Meski begitu, Bayu menilai efek penurunan harga avtur saat ini belum cukup kuat untuk mendorong penurunan tarif tiket secara signifikan. Pasalnya, maskapai masih dibebani faktor lain, terutama pelemahan nilai tukar rupiah terhadap dolar Amerika Serikat.
“Satu lagi yang jadi beban yaitu kurs rupiah terhadap dolar AS yang makin menurun sehingga ada koefisien kurs US$/Rp yang memengaruhi biaya operasi atau total operating cost,” jelasnya, dikutip Senin (1/6/2026).
Ia menjelaskan, avtur masih menjadi komponen biaya terbesar dalam operasional maskapai dengan porsi sekitar 35%-40% dari total biaya. Namun, fluktuasi nilai tukar juga sangat berpengaruh. Oleh karena itu, Bayu menilai ruang penurunan tarif tiket pesawat akan lebih terbuka apabila harga avtur dan nilai tukar kembali ke level yang lebih rendah.
“Apabila yaitu kurs kembali ke Rp14.000 dan harga avtur ke Rp10.000-an, mesti enggak naik tarifnya,” ujarnya.
Di sisi lain, pengamat penerbangan sekaligus Ketua Umum Asosiasi Pengguna Jasa Penerbangan Indonesia (APJAPI), Alvin Lie, menilai kondisi pelemahan rupiah saat ini membuat penyesuaian TBA tiket pesawat semakin mendesak.
Ia menyebut, sejumlah komponen utama biaya operasi maskapai masih menggunakan dolar AS maupun euro, mulai dari sewa pesawat, perawatan dan suku cadang, hingga asuransi.
“Unsur terbesar adalah sewa atau lease pesawat sekitar 25% sampai 30% tergantung model bisnis, sedikit di bawah unsur bahan bakar,” kata Alvin.
Sementara itu, biaya perawatan dan suku cadang menyumbang sekitar 10%-15% dari total biaya operasional maskapai. Alvin menegaskan, fuel surcharge hanya ditujukan untuk merespons fluktuasi harga avtur, bukan untuk menutup dampak pelemahan nilai tukar rupiah.
Karena itu, ia menilai pemerintah perlu segera memperbarui kebijakan TBA yang saat ini masih digunakan. Menurutnya, pelemahan rupiah yang terus berlanjut membuat penyesuaian aturan menjadi semakin mendesak.
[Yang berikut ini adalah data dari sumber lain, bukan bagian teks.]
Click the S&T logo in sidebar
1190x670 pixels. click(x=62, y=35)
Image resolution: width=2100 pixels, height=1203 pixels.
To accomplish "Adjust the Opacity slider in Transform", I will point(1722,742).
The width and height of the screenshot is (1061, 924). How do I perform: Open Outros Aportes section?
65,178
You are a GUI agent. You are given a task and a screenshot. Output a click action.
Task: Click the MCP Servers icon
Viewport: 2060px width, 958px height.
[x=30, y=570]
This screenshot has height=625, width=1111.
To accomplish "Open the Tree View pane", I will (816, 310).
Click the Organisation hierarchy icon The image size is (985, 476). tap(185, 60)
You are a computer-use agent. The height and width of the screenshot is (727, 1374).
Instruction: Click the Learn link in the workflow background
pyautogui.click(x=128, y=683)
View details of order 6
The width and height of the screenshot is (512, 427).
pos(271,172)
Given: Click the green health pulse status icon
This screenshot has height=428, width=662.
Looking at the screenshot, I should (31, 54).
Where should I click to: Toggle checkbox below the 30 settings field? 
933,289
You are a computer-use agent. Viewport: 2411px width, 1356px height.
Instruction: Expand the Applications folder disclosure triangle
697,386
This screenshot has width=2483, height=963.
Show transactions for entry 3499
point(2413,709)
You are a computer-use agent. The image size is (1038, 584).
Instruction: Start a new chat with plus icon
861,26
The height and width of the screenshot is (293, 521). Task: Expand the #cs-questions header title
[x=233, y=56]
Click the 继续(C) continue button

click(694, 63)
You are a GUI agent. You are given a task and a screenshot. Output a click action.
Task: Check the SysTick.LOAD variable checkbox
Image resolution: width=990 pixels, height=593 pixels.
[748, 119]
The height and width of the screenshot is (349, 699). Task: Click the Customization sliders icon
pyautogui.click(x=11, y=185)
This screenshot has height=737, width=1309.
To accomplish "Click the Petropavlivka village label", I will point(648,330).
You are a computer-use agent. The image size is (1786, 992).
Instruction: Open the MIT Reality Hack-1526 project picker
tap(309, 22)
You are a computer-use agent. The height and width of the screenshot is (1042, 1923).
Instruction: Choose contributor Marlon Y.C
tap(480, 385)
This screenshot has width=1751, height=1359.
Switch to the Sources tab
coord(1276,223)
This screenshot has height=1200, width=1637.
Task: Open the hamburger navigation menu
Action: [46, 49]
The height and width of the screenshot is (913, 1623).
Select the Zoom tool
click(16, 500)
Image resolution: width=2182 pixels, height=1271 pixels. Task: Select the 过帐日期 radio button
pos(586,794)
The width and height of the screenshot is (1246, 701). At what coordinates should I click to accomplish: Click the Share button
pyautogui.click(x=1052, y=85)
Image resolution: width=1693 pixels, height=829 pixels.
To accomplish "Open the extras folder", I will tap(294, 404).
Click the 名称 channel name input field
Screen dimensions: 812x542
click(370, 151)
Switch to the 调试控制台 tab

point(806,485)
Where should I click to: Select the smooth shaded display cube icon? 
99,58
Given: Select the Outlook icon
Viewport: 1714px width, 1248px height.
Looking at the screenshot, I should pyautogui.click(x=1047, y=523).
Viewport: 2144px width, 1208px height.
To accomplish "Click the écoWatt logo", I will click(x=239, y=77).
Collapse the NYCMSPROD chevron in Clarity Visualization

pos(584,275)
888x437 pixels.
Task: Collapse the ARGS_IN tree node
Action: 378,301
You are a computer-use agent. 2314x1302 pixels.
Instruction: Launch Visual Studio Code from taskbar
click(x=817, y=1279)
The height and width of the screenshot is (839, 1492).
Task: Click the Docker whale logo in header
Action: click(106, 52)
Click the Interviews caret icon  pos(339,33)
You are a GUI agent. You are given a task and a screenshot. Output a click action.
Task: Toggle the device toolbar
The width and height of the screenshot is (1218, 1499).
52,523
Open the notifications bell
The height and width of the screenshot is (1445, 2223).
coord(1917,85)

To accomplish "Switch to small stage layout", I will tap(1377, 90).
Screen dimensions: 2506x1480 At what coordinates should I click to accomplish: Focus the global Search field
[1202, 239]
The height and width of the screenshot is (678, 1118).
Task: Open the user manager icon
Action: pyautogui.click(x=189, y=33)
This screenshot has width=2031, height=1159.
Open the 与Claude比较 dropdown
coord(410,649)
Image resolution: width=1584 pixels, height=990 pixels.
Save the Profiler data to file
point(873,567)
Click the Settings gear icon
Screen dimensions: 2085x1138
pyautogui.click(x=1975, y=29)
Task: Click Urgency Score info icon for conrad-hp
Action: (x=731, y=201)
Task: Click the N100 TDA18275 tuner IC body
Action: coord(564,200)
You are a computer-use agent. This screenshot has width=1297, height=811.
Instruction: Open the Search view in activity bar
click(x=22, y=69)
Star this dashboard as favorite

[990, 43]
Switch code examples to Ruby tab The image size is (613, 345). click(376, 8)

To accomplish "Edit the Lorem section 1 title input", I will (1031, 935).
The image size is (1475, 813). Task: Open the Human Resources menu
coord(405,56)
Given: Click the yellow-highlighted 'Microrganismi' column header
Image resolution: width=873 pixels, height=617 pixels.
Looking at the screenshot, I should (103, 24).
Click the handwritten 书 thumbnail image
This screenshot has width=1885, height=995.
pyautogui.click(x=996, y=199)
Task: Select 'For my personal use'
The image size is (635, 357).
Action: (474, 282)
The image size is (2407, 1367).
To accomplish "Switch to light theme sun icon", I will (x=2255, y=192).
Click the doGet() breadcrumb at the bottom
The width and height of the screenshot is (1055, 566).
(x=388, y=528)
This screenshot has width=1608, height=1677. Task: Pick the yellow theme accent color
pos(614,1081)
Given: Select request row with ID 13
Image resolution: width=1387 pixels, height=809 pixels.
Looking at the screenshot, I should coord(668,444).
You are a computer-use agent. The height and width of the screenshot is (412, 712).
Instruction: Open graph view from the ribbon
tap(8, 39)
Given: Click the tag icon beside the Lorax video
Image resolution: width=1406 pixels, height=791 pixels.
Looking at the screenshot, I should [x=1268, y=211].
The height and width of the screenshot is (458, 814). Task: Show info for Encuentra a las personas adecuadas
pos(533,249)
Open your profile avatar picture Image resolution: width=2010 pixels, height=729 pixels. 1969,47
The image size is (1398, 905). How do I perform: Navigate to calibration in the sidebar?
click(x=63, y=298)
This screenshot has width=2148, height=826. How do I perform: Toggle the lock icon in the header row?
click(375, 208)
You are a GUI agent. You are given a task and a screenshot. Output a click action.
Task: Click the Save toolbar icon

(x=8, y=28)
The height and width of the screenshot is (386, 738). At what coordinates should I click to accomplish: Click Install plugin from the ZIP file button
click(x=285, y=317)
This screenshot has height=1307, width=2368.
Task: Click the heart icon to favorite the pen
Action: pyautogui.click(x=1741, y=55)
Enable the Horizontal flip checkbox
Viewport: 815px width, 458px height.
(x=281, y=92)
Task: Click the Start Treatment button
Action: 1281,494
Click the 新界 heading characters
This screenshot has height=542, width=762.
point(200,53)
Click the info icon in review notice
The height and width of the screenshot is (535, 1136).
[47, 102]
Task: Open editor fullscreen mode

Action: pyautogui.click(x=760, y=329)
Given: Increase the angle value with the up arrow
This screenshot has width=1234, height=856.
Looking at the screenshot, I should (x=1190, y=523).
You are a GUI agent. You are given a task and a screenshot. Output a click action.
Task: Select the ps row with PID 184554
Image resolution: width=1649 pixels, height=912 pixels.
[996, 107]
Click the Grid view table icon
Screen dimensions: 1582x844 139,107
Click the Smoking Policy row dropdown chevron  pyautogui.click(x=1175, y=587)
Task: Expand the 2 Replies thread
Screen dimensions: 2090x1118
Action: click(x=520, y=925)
Ia juga mengusulkan agar pemerintah mempertimbangkan skema tarif yang lebih fleksibel dengan memasukkan rentang nilai tukar, serupa dengan mekanisme fuel surcharge yang berlaku saat ini. Dengan begitu, harga tiket pesawat bisa lebih adaptif terhadap perubahan kurs maupun harga avtur.